The first shuttle flew 15 years ago and NASA contemplates continuing to operate its fleet of four spacecraft for at least another 15 years--meaning that the shuttles will be as old in 2010 as the dowdy jets currently used by some discount airlines.

NASA has no choice, since Congress has shown no willingness to underwrite a new fleet of space vehicles for humans any time soon. An experimental program for a new launch system, underway at the Lockheed Martin Skunk Works in Palmdale, would not lead to a shuttle replacement for more than a decade.

Engineers have said repeatedly, however, that the shuttle’s airframe is not wearing out and that its electronics systems can be upgraded with current technology.

Aside from the safety report’s recommendations, NASA also has started a four-phase program to upgrade shuttle equipment, including a number of key safety items, Goldin said. The entire safety management structure recently was overhauled and managers for upgrades were named both at Johnson and Kennedy space centers, he said.

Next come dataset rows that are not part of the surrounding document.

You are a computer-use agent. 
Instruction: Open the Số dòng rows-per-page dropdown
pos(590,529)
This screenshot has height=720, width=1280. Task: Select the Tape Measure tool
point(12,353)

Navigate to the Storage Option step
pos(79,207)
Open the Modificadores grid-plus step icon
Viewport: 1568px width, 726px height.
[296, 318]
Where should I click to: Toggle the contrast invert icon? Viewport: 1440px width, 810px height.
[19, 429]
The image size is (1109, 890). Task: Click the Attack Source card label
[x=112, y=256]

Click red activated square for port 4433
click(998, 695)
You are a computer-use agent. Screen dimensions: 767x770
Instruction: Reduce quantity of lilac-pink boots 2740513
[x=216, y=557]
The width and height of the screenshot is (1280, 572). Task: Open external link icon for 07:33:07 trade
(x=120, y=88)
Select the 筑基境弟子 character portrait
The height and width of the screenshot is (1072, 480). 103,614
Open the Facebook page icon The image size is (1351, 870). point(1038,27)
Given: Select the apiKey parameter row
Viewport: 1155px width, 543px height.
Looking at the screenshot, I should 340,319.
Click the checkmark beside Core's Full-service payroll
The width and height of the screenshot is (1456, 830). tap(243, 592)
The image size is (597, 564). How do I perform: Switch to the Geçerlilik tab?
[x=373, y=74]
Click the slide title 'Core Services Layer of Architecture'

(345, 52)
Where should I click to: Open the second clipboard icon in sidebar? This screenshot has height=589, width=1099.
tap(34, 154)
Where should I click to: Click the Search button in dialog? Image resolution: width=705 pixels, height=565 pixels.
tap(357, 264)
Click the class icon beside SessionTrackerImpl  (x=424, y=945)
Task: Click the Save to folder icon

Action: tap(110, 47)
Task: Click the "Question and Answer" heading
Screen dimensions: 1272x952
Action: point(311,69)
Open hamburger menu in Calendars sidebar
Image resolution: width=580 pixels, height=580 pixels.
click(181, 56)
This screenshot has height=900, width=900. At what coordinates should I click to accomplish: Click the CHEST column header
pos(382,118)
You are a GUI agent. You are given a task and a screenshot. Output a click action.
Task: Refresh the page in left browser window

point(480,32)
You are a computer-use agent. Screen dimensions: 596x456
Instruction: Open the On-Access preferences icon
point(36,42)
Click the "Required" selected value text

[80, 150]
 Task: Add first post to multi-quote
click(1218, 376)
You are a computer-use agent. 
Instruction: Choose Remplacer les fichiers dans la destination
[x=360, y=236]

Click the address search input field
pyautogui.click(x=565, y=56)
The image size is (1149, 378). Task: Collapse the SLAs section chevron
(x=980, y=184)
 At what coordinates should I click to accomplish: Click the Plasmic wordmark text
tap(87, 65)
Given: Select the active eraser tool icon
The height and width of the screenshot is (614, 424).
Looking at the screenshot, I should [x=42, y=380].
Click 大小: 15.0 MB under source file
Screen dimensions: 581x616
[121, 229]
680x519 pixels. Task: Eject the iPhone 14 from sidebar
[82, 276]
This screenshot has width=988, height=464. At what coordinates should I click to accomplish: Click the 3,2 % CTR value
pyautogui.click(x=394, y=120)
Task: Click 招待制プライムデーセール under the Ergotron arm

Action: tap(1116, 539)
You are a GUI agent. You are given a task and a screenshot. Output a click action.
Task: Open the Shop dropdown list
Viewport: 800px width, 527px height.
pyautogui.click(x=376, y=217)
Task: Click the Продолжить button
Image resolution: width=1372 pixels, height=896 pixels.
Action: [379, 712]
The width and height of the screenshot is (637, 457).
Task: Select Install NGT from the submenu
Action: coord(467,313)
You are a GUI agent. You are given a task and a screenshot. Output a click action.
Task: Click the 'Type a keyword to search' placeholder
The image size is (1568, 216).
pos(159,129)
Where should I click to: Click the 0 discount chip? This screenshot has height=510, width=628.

Stuck with what has always been an exceptionally expensive system to operate, NASA is attempting to drastically cut shuttle launch costs by streamlining operations and turning over responsibility for day-to-day tasks to United Space Alliance, a joint venture of Lockheed Martin and Boeing. The two companies are soliciting commercial payloads that might require an increase in the number of launches as a means to spread out fixed costs and boost profit margins.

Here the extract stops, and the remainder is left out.